Start of Input
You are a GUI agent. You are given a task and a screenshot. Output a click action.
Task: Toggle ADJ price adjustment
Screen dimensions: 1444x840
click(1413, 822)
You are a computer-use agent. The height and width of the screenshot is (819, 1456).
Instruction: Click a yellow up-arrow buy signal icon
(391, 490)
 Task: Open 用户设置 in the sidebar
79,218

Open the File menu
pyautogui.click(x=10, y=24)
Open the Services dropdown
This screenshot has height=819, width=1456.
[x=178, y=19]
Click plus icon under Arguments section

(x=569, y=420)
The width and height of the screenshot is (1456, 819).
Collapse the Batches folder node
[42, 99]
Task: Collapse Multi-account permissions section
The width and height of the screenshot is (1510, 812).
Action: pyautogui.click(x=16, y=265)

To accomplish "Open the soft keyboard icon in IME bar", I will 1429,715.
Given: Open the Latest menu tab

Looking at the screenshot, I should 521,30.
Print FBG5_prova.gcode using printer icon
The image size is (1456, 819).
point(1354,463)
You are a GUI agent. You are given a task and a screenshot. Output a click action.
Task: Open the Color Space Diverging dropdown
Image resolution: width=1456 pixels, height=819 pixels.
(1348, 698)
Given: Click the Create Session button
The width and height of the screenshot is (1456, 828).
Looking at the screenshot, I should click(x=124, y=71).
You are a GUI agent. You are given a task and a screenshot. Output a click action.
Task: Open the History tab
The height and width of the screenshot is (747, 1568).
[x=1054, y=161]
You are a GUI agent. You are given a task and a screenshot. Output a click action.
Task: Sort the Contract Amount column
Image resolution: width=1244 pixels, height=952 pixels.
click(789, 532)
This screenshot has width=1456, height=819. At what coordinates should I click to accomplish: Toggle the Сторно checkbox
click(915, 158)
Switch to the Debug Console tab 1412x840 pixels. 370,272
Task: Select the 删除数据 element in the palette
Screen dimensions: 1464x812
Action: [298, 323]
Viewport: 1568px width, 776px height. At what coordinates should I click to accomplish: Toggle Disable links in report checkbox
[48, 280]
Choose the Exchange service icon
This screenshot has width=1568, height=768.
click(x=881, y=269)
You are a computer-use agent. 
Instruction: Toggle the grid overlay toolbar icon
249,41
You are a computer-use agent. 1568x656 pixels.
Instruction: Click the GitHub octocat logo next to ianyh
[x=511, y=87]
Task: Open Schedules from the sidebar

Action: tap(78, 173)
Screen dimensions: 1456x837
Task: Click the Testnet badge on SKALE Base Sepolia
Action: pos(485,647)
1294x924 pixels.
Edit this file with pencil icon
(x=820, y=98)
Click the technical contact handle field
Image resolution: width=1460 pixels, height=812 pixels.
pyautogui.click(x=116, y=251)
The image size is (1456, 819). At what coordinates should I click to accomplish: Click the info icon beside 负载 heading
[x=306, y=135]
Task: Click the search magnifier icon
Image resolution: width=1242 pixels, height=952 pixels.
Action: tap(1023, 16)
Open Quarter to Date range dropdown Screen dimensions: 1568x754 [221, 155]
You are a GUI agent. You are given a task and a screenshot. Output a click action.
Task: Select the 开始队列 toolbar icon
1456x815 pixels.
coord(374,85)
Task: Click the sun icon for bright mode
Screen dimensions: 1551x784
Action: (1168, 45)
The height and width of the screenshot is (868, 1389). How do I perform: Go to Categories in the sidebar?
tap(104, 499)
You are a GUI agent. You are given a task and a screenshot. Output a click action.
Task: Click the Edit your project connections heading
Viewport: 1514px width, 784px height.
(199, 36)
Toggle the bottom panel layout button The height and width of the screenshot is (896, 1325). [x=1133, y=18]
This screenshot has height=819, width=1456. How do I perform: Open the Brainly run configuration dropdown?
End of Input
*Problem to work on*.
Retype exactly the lines above, from the one with "Task: Click the search magnifier icon" through the one with "Task: Click the Edit", inclusive.

*Exercise output*.
Task: Click the search magnifier icon
Image resolution: width=1242 pixels, height=952 pixels.
Action: tap(1023, 16)
Open Quarter to Date range dropdown Screen dimensions: 1568x754 [221, 155]
You are a GUI agent. You are given a task and a screenshot. Output a click action.
Task: Select the 开始队列 toolbar icon
1456x815 pixels.
coord(374,85)
Task: Click the sun icon for bright mode
Screen dimensions: 1551x784
Action: (1168, 45)
The height and width of the screenshot is (868, 1389). How do I perform: Go to Categories in the sidebar?
tap(104, 499)
You are a GUI agent. You are given a task and a screenshot. Output a click action.
Task: Click the Edit your project connections heading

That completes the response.